| The request |
Write out the items again, from the line with "This screenshot has width=165, height=135." through the end of the items, requests included, and shift every coordinate in the answers by adding -142 to it. Leave the pictures out of your answer.

[Page and screen pointing data]

☆ ☆ ☆ ☆

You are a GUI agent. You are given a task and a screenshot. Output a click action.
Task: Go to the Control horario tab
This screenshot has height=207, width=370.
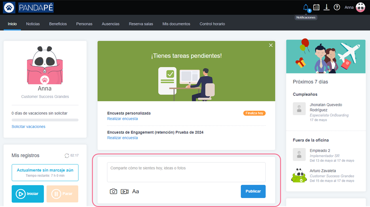click(x=212, y=24)
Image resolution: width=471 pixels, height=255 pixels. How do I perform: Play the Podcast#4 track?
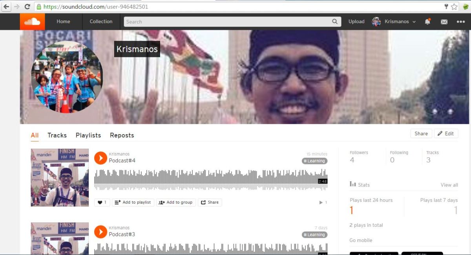tap(100, 158)
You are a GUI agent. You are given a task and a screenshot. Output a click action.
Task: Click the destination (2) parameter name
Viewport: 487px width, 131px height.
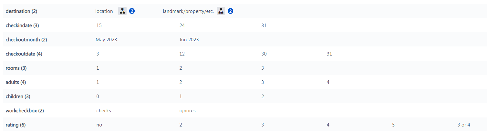21,11
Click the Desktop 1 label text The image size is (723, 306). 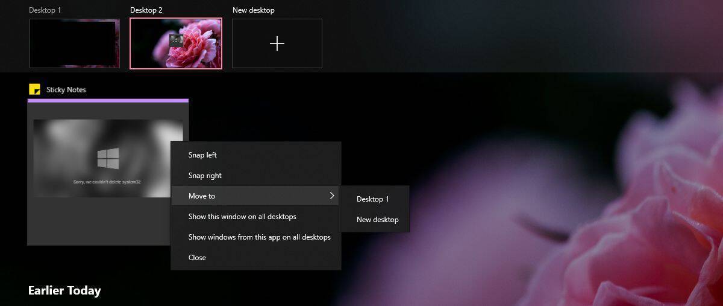point(45,10)
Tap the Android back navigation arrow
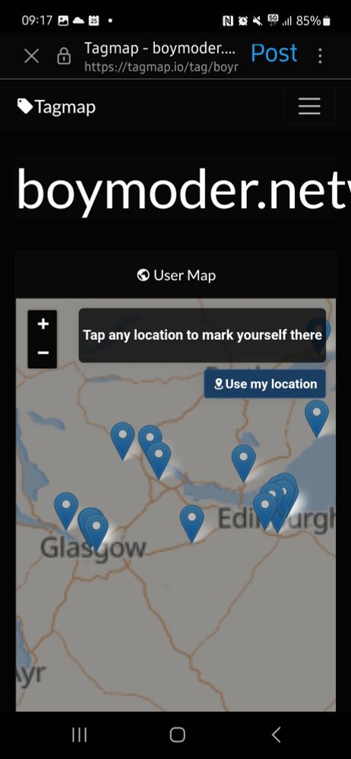The height and width of the screenshot is (759, 351). 276,735
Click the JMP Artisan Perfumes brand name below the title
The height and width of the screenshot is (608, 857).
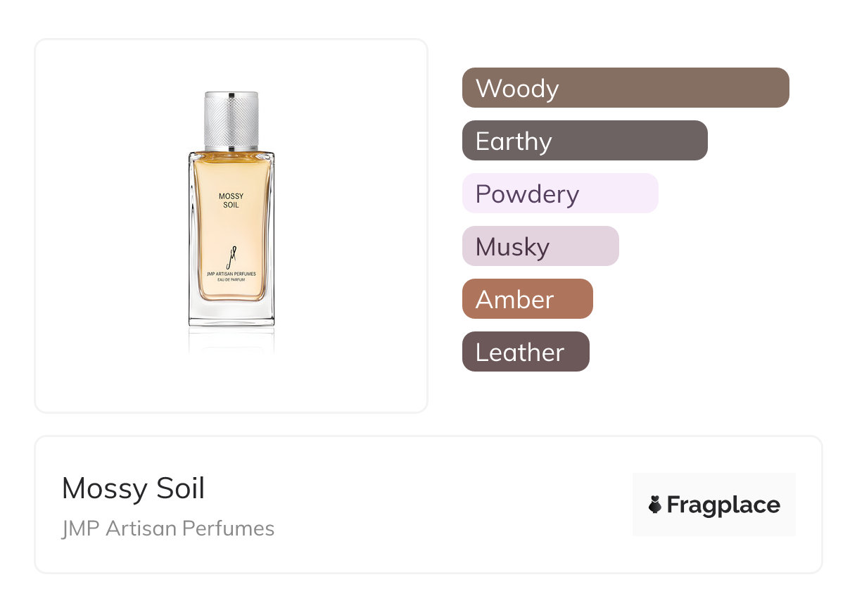(168, 528)
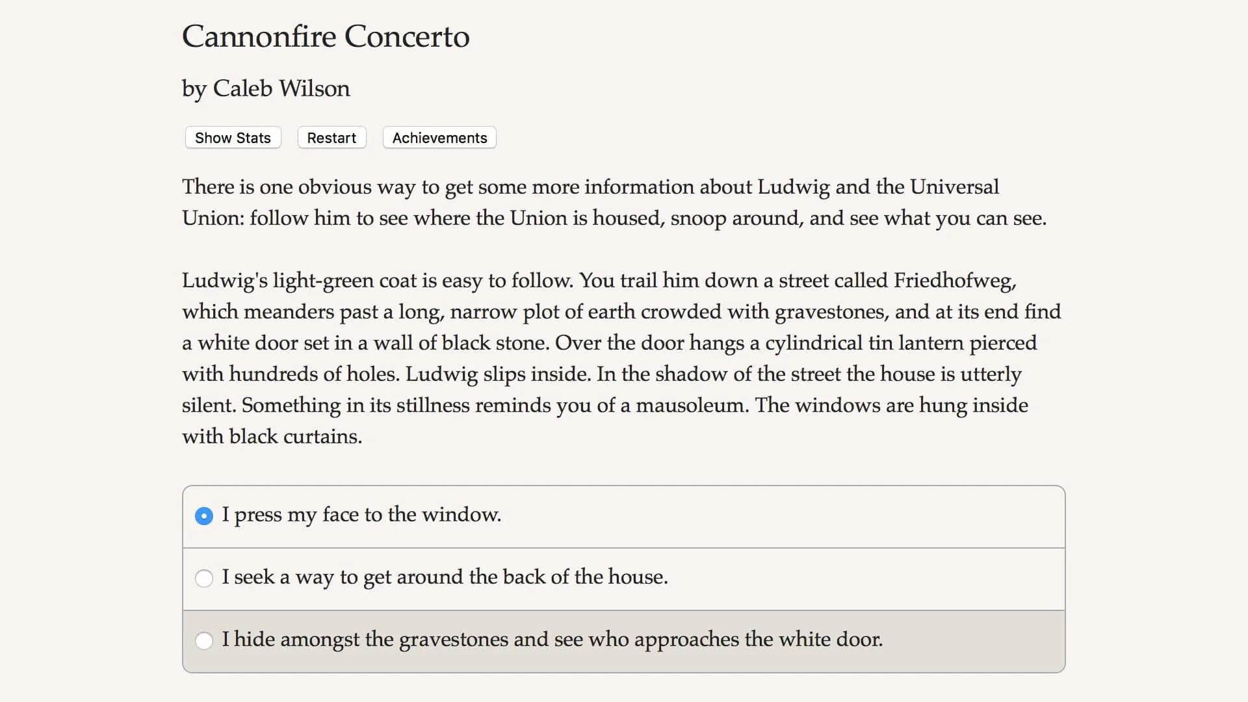Viewport: 1248px width, 702px height.
Task: Select the radio circle beside the window option
Action: [x=204, y=515]
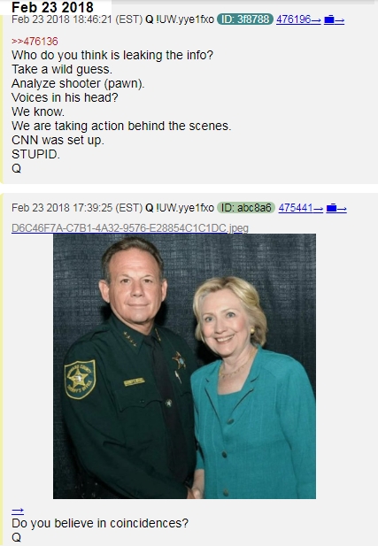Open the briefcase archive icon for post 476196
Screen dimensions: 378x546
click(334, 19)
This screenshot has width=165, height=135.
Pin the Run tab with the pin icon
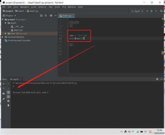3,99
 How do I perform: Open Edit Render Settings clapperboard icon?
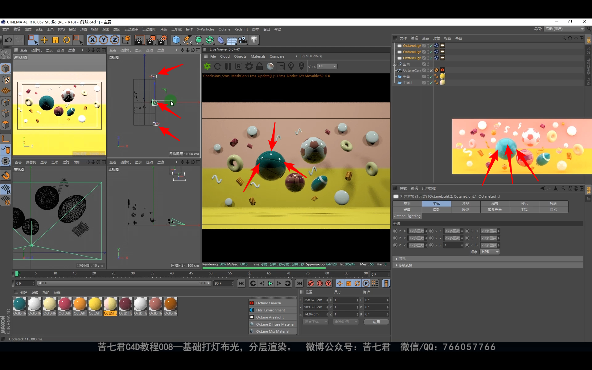162,40
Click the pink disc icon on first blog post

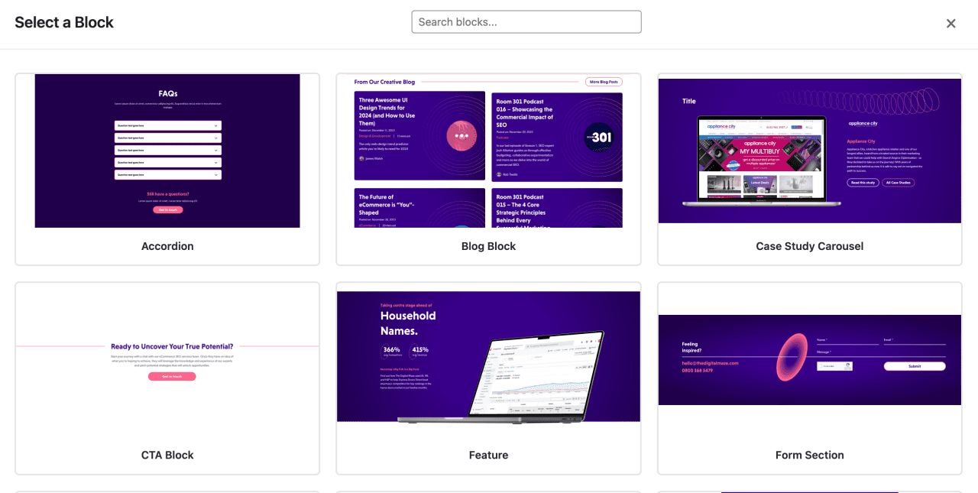point(461,136)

☆ ☆ ☆ ☆

| Task output |
This screenshot has width=165, height=135.
Pin the Run tab with the pin icon
-139,-43
 How do I perform: Open Edit Render Settings clapperboard icon?
20,-102
Click the pink disc icon on first blog post

point(319,-6)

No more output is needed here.